▶ _Source text_
────────────────────

W3C home > Mailing lists > Public > public-ld4lt@w3.org > July 2014

RE: ACTION-7 "Check with w3c groups if there are other approches to represent languages as uris"

From: Penny Labropoulou <penny@ilsp.gr>
Date: Thu, 31 Jul 2014 15:04:26 +0300
To: "'Felix Sasaki'" <fsasaki@w3.org>
Cc: "'Dave Lewis'" <dave.lewis@cs.tcd.ie>, <public-ld4lt@w3.org>
Message-ID: <03d301cfacb7$9318c360$b94a4a20$@ilsp.gr>
Thanx Felix for the explanations.

Indeed they make the picture clearer, although it's disappointing that
there's no common approach by the ontologies. 

Just to clarify things, I meant that I could not find such examples in the
lingvoj ontology; otherwise, I agree, there are plenty of examples around.

────────────────────

▶ _Collected material_
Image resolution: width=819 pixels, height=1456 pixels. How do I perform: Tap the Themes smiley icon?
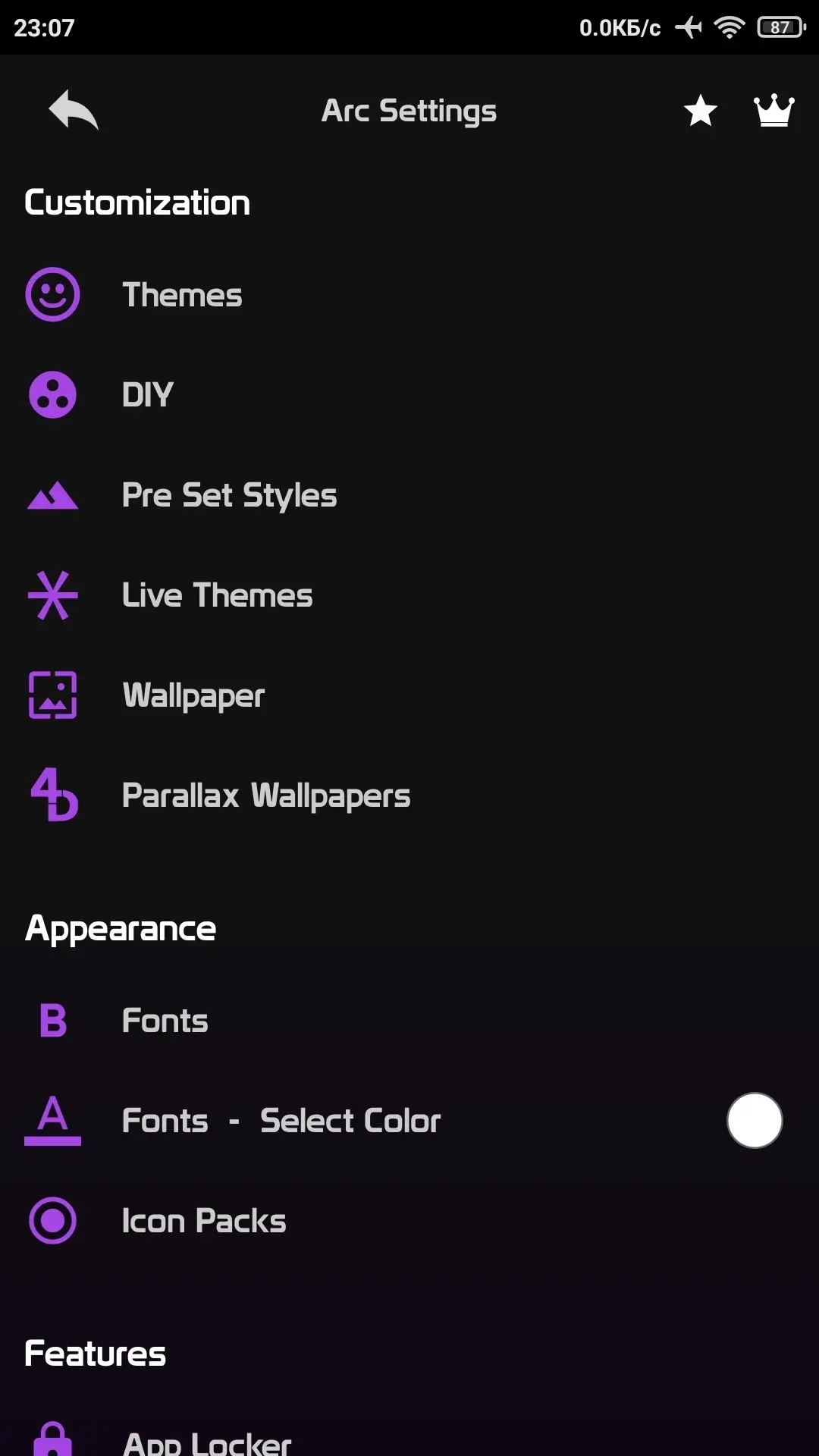tap(52, 294)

────────────────────

▶ _Set task_
In the mailing-list message, do these statements agree with the text? Answer each with yes or no and quote the deciding words.
1. The message is dated in July 2014.
2. The writer says the ontologies share a common approach.
3. The writer could not find such examples in the lingvoj ontology.

▶ _The result_
1. Yes: "Thu, 31 Jul 2014 15:04:26 +0300"
2. No: "there's no common approach by the ontologies"
3. Yes: "I could not find such examples in the lingvoj ontology"